_Exercise prompt_.
No record may be omitted; give all of them again exactly.

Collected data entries
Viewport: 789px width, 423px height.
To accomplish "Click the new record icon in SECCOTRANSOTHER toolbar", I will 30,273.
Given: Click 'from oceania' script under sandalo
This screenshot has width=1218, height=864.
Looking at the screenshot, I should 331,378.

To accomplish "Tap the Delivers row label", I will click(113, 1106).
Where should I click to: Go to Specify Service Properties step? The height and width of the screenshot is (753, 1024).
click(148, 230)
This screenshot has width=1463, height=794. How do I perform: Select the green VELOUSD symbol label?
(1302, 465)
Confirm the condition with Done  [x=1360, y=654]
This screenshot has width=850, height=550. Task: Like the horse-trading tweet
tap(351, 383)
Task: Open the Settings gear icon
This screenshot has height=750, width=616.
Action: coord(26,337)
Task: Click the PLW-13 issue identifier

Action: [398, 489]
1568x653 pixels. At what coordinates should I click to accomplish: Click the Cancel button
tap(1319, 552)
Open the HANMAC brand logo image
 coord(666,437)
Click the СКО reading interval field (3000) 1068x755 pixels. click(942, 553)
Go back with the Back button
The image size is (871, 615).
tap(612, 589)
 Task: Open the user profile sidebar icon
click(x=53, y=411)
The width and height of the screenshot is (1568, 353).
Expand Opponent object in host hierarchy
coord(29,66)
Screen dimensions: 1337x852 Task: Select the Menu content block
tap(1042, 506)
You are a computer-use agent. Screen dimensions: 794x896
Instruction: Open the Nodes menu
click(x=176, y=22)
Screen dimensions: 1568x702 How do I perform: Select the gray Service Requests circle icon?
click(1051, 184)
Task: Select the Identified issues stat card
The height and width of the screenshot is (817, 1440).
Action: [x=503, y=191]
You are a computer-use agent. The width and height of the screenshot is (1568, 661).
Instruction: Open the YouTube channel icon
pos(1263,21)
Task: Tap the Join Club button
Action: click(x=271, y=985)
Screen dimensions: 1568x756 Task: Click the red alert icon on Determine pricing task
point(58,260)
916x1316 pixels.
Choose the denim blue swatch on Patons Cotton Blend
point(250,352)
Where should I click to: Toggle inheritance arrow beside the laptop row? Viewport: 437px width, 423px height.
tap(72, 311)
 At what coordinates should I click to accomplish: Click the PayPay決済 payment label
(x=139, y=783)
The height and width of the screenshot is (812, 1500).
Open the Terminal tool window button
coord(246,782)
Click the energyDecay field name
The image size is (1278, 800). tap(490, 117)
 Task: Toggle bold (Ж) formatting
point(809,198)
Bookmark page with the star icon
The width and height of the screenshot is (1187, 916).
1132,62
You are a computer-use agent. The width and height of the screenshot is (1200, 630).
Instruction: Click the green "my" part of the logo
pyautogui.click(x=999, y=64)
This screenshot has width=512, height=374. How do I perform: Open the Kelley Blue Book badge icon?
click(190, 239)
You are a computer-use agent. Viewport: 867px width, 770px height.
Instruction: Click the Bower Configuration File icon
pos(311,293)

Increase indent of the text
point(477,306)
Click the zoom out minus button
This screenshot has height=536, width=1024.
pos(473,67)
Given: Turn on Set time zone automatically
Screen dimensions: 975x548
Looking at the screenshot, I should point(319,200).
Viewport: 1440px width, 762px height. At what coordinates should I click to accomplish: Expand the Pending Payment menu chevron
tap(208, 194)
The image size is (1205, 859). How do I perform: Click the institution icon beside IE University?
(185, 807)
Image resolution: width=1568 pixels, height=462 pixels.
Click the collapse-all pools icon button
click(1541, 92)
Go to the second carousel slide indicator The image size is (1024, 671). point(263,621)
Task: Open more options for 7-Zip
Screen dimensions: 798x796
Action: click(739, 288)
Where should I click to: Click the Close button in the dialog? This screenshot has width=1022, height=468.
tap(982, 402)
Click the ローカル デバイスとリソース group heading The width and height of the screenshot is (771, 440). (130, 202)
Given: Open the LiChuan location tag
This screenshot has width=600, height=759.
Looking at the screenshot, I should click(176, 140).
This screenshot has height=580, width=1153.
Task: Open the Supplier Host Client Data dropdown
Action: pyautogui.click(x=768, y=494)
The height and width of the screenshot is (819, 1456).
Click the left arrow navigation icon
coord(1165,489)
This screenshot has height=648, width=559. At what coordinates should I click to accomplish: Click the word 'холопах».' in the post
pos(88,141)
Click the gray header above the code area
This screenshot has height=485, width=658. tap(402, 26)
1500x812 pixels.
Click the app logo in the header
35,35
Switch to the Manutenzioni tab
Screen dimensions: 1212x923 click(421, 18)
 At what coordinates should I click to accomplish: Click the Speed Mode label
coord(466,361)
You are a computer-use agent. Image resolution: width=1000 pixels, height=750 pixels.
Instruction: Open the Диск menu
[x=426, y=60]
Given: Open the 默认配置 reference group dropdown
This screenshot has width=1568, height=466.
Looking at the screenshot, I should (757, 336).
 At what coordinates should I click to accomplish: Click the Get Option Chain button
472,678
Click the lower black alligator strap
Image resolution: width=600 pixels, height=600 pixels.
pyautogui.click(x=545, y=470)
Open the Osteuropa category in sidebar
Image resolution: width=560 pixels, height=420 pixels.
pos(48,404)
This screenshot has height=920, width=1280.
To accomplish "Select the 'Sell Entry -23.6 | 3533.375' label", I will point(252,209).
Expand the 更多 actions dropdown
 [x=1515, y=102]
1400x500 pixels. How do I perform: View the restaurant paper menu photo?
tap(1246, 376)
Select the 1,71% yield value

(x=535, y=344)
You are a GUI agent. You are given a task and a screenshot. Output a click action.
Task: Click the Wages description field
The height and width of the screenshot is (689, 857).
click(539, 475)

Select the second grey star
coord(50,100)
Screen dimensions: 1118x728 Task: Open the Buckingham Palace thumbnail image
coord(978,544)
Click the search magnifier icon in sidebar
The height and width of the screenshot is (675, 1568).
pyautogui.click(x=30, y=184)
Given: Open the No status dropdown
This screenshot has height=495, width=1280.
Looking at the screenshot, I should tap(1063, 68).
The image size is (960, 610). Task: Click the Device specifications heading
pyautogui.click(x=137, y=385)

_Solved problem_.
Viewport: 789px width, 423px height.
To accomplish "Click the new record icon in SECCOTRANSOTHER toolbar", I will 30,273.
Given: Click 'from oceania' script under sandalo
This screenshot has width=1218, height=864.
Looking at the screenshot, I should 331,378.

To accomplish "Tap the Delivers row label", I will click(113, 1106).
Where should I click to: Go to Specify Service Properties step? The height and width of the screenshot is (753, 1024).
click(148, 230)
This screenshot has width=1463, height=794. How do I perform: Select the green VELOUSD symbol label?
(1302, 465)
Confirm the condition with Done  [x=1360, y=654]
This screenshot has width=850, height=550. Task: Like the horse-trading tweet
tap(351, 383)
Task: Open the Settings gear icon
This screenshot has height=750, width=616.
Action: coord(26,337)
Task: Click the PLW-13 issue identifier

Action: [398, 489]
1568x653 pixels. At what coordinates should I click to accomplish: Click the Cancel button
tap(1319, 552)
Open the HANMAC brand logo image
 coord(666,437)
Click the СКО reading interval field (3000) 1068x755 pixels. click(942, 553)
Go back with the Back button
The image size is (871, 615).
tap(612, 589)
 Task: Open the user profile sidebar icon
click(x=53, y=411)
The width and height of the screenshot is (1568, 353).
Expand Opponent object in host hierarchy
coord(29,66)
Screen dimensions: 1337x852 Task: Select the Menu content block
tap(1042, 506)
You are a computer-use agent. Screen dimensions: 794x896
Instruction: Open the Nodes menu
click(x=176, y=22)
Screen dimensions: 1568x702 How do I perform: Select the gray Service Requests circle icon?
click(1051, 184)
Task: Select the Identified issues stat card
The height and width of the screenshot is (817, 1440).
Action: [x=503, y=191]
You are a computer-use agent. The width and height of the screenshot is (1568, 661).
Instruction: Open the YouTube channel icon
pos(1263,21)
Task: Tap the Join Club button
Action: click(x=271, y=985)
Screen dimensions: 1568x756 Task: Click the red alert icon on Determine pricing task
point(58,260)
916x1316 pixels.
Choose the denim blue swatch on Patons Cotton Blend
point(250,352)
Where should I click to: Toggle inheritance arrow beside the laptop row? Viewport: 437px width, 423px height.
tap(72, 311)
 At what coordinates should I click to accomplish: Click the PayPay決済 payment label
(x=139, y=783)
The height and width of the screenshot is (812, 1500).
Open the Terminal tool window button
coord(246,782)
Click the energyDecay field name
The image size is (1278, 800). tap(490, 117)
 Task: Toggle bold (Ж) formatting
point(809,198)
Bookmark page with the star icon
The width and height of the screenshot is (1187, 916).
1132,62
You are a computer-use agent. The width and height of the screenshot is (1200, 630).
Instruction: Click the green "my" part of the logo
pyautogui.click(x=999, y=64)
This screenshot has width=512, height=374. How do I perform: Open the Kelley Blue Book badge icon?
click(190, 239)
You are a computer-use agent. Viewport: 867px width, 770px height.
Instruction: Click the Bower Configuration File icon
pos(311,293)

Increase indent of the text
point(477,306)
Click the zoom out minus button
This screenshot has height=536, width=1024.
pos(473,67)
Given: Turn on Set time zone automatically
Screen dimensions: 975x548
Looking at the screenshot, I should point(319,200).
Viewport: 1440px width, 762px height. At what coordinates should I click to accomplish: Expand the Pending Payment menu chevron
tap(208, 194)
The image size is (1205, 859). How do I perform: Click the institution icon beside IE University?
(185, 807)
Image resolution: width=1568 pixels, height=462 pixels.
Click the collapse-all pools icon button
click(1541, 92)
Go to the second carousel slide indicator The image size is (1024, 671). point(263,621)
Task: Open more options for 7-Zip
Screen dimensions: 798x796
Action: click(739, 288)
Where should I click to: Click the Close button in the dialog? This screenshot has width=1022, height=468.
tap(982, 402)
Click the ローカル デバイスとリソース group heading The width and height of the screenshot is (771, 440). (130, 202)
Given: Open the LiChuan location tag
This screenshot has width=600, height=759.
Looking at the screenshot, I should click(176, 140).
This screenshot has height=580, width=1153.
Task: Open the Supplier Host Client Data dropdown
Action: pyautogui.click(x=768, y=494)
The height and width of the screenshot is (819, 1456).
Click the left arrow navigation icon
coord(1165,489)
This screenshot has height=648, width=559. At what coordinates should I click to accomplish: Click the word 'холопах».' in the post
pos(88,141)
Click the gray header above the code area
This screenshot has height=485, width=658. tap(402, 26)
1500x812 pixels.
Click the app logo in the header
35,35
Switch to the Manutenzioni tab
Screen dimensions: 1212x923 click(421, 18)
 At what coordinates should I click to accomplish: Click the Speed Mode label
coord(466,361)
You are a computer-use agent. Image resolution: width=1000 pixels, height=750 pixels.
Instruction: Open the Диск menu
[x=426, y=60]
Given: Open the 默认配置 reference group dropdown
This screenshot has width=1568, height=466.
Looking at the screenshot, I should (757, 336).
 At what coordinates should I click to accomplish: Click the Get Option Chain button
472,678
Click the lower black alligator strap
Image resolution: width=600 pixels, height=600 pixels.
pyautogui.click(x=545, y=470)
Open the Osteuropa category in sidebar
Image resolution: width=560 pixels, height=420 pixels.
pos(48,404)
This screenshot has height=920, width=1280.
To accomplish "Select the 'Sell Entry -23.6 | 3533.375' label", I will point(252,209).
Expand the 更多 actions dropdown
 [x=1515, y=102]
1400x500 pixels. How do I perform: View the restaurant paper menu photo?
tap(1246, 376)
Select the 1,71% yield value

(x=535, y=344)
You are a GUI agent. You are given a task and a screenshot. Output a click action.
Task: Click the Wages description field
The height and width of the screenshot is (689, 857).
click(539, 475)

Select the second grey star
coord(50,100)
Screen dimensions: 1118x728 Task: Open the Buckingham Palace thumbnail image
coord(978,544)
Click the search magnifier icon in sidebar
The height and width of the screenshot is (675, 1568).
pyautogui.click(x=30, y=184)
Given: Open the No status dropdown
This screenshot has height=495, width=1280.
Looking at the screenshot, I should tap(1063, 68).
The image size is (960, 610). Task: Click the Device specifications heading
pyautogui.click(x=137, y=385)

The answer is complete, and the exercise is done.